Double Take is the musical statement establishing Satoko Fujii as one of the most exciting jazz composers of the late '90s, thus bringing the "ascension" phase of her career to an end. This two-CD set features two incarnations of the Satoko Fujii Orchestra: the "East" version, on Disc 1, the live Okegawa 10/99 recording, and the second disc's "West" lineup, recorded a month later in NY's Avatar Studios.
The album opens with a fresh reading of the title track from Fujii's South Wind (1998, Leo Lab), a work based on a Japanese scale that may be Fujii's most oriental-sounding composition. Then comes "Ruin," a suite in four parts. A series of tone poems, "Ruin" will remain one of Fujii's masterpieces. Born out of silence, it builds to a climax in "The Desert" just to come down and surprise the listener when ("The Megalopolis") begins on an urban-like frenzy. The East band (15 players from Japan's new jazz scene) is impressively tight, loud, and exuberant with an energy level close to Peter Brötzmann's Chicago tentet. Disc two opens with "Ruin," which serves as a point of comparison between the two bands. The West cohorts (which includes Briggan Krauss, Chris Speed, Andy Laster, Cuong Vu, and Stomu Takeishi) have a less in-your-face approach, playing with more nuance but, paradoxically, with a little less feeling.
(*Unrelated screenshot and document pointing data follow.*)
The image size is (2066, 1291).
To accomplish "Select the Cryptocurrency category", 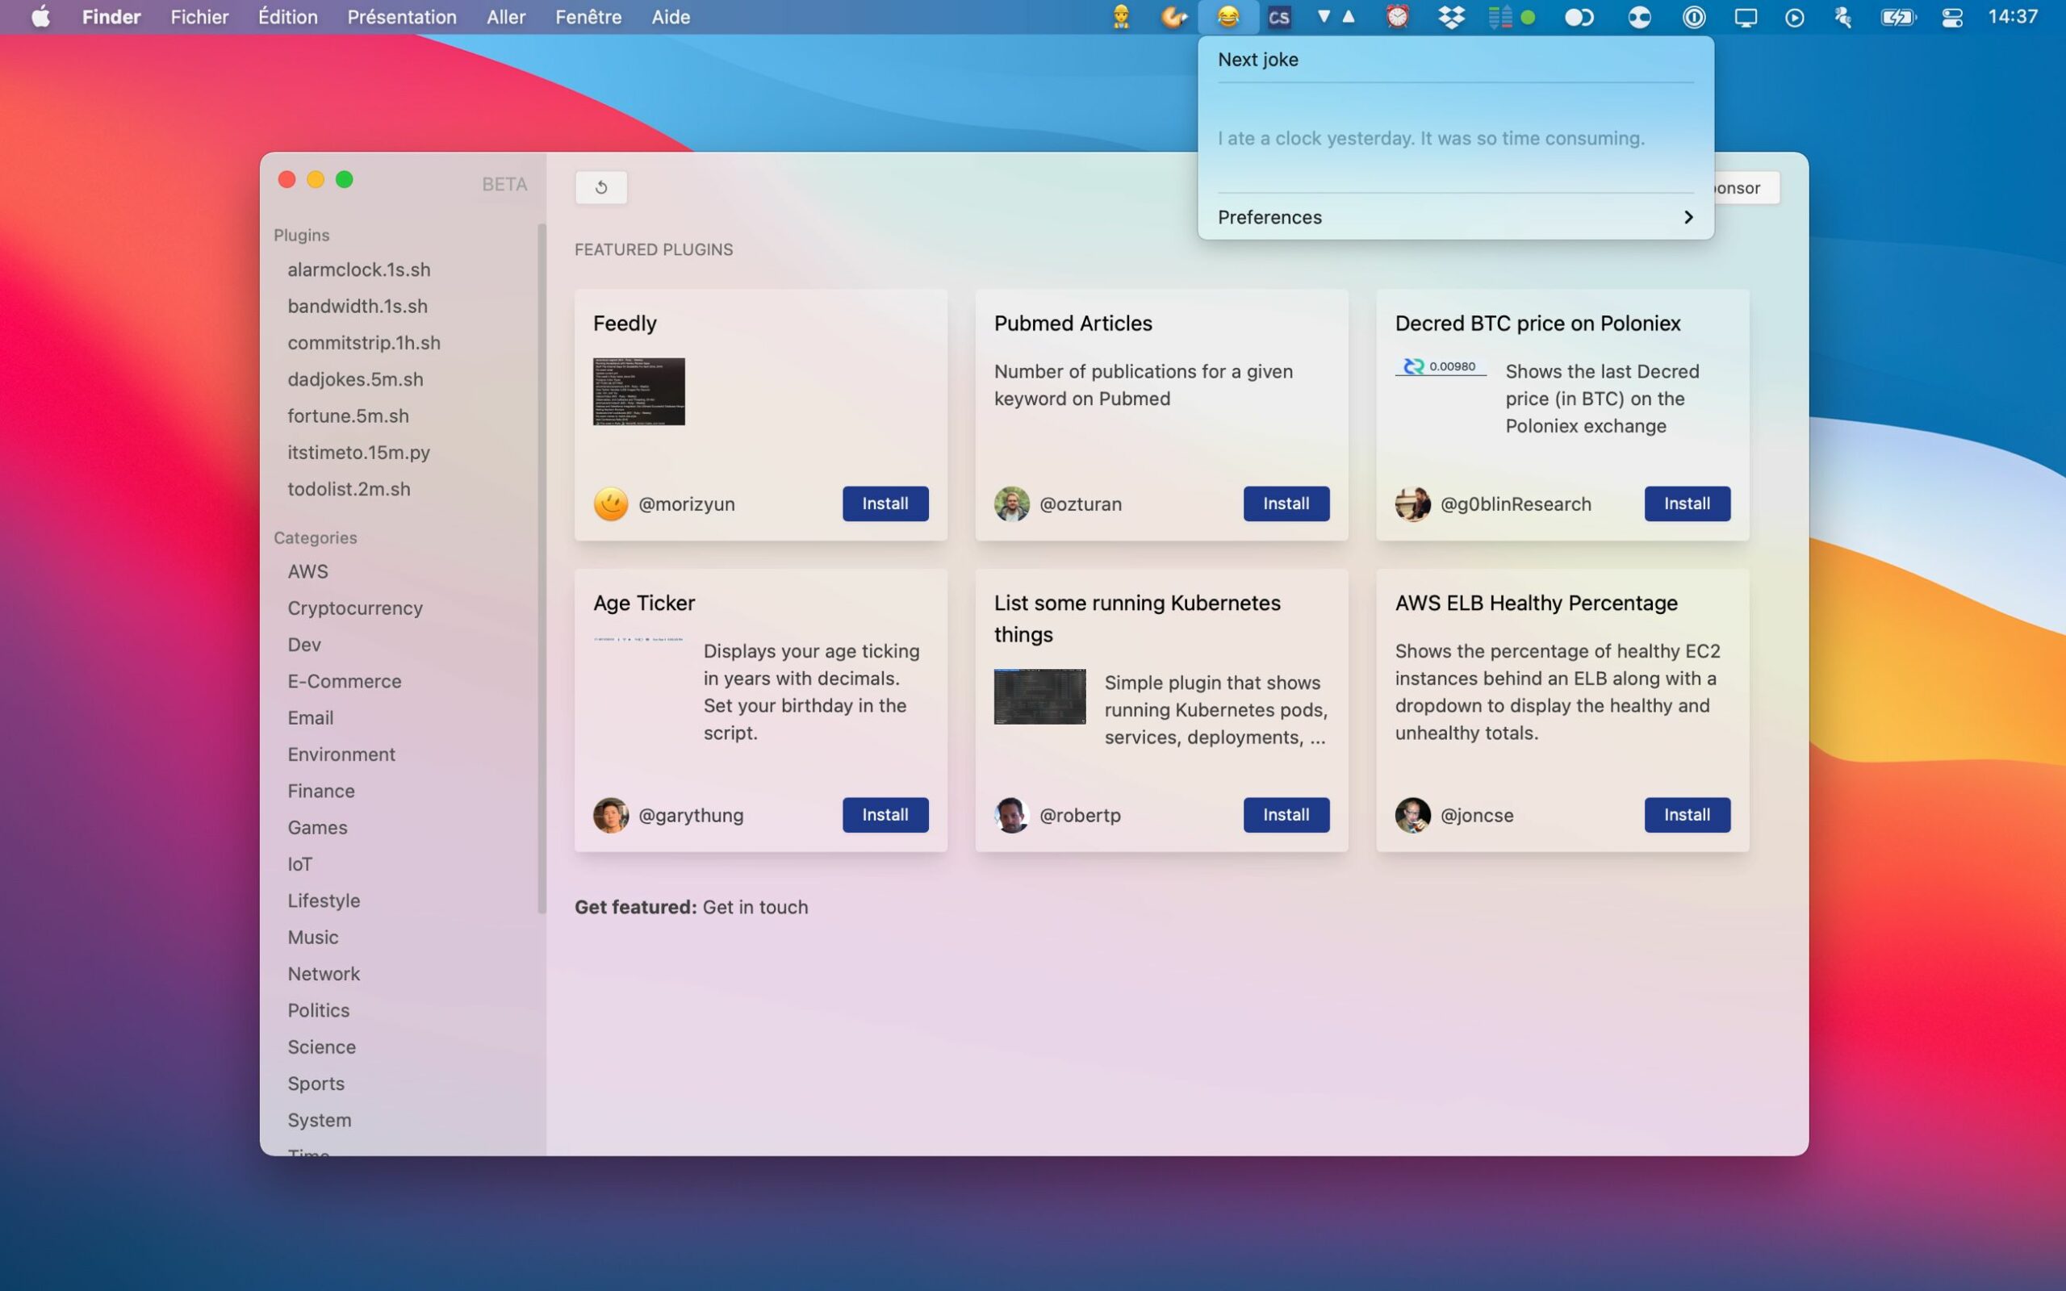I will pyautogui.click(x=354, y=607).
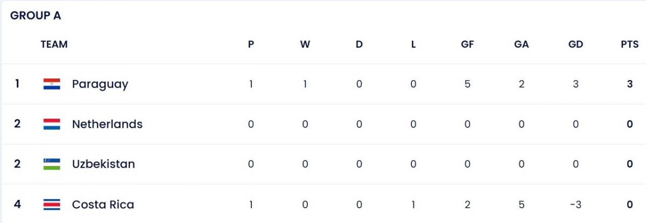Click the TEAM column header

(54, 45)
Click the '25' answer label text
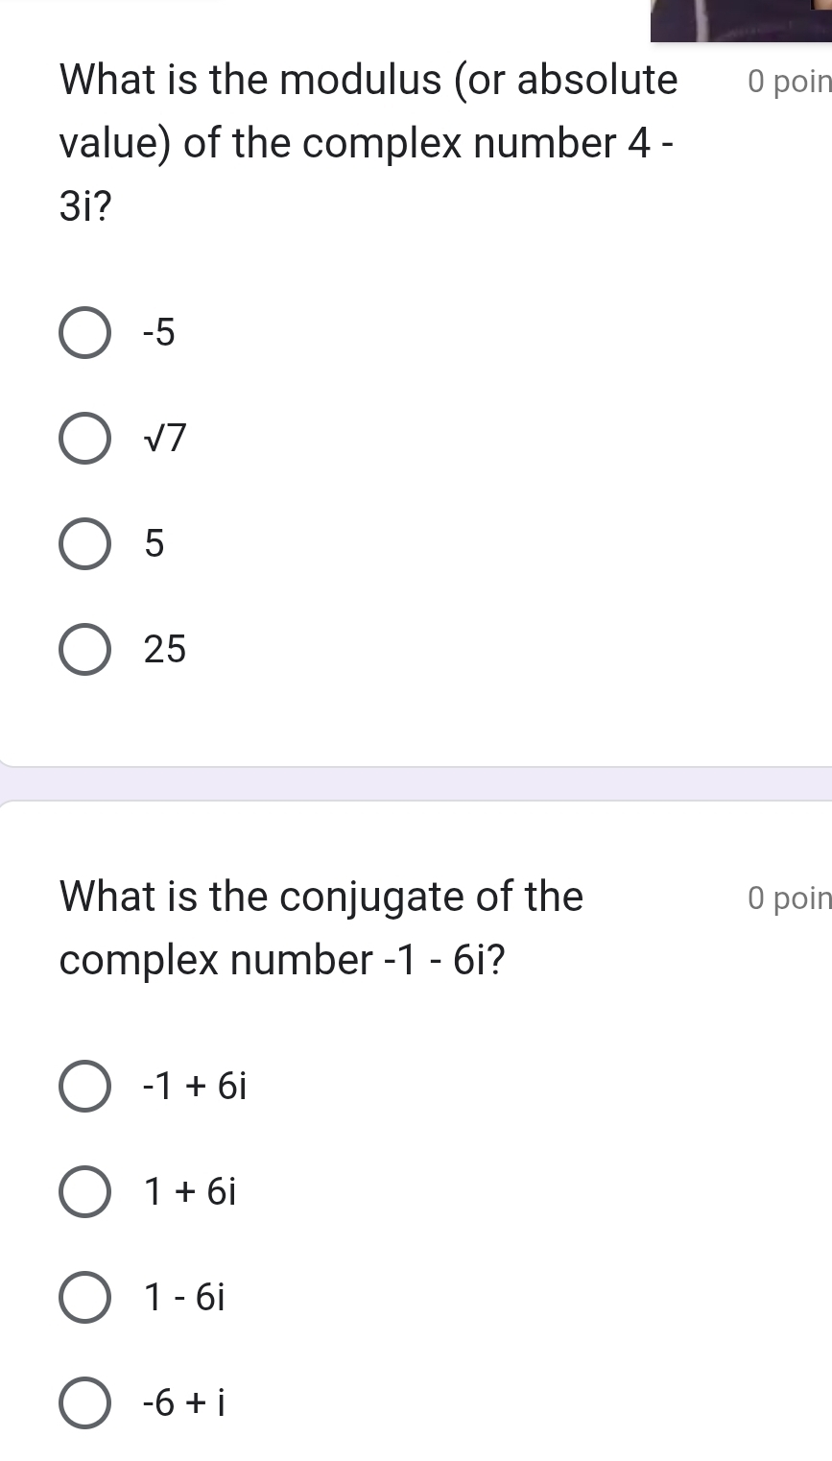832x1461 pixels. point(165,650)
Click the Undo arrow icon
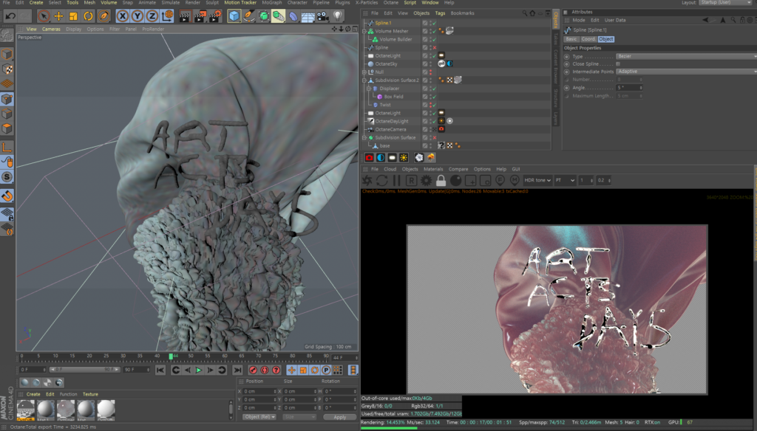The height and width of the screenshot is (431, 757). coord(10,15)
The music of Satoko Fujii (and her husband, trumpeter Natsuki Tamura, since he contributes three pieces) is surprisingly easy to listen to and can appeal to a wide audience of jazz fans. Her writing on Double Take is packed with energy, contrasts, solid grooves (like on "Tobifudo"), and power-brass galore while staying more punchy and concise than the Orchestra's previous release, Jo. This one is a definitive must-have.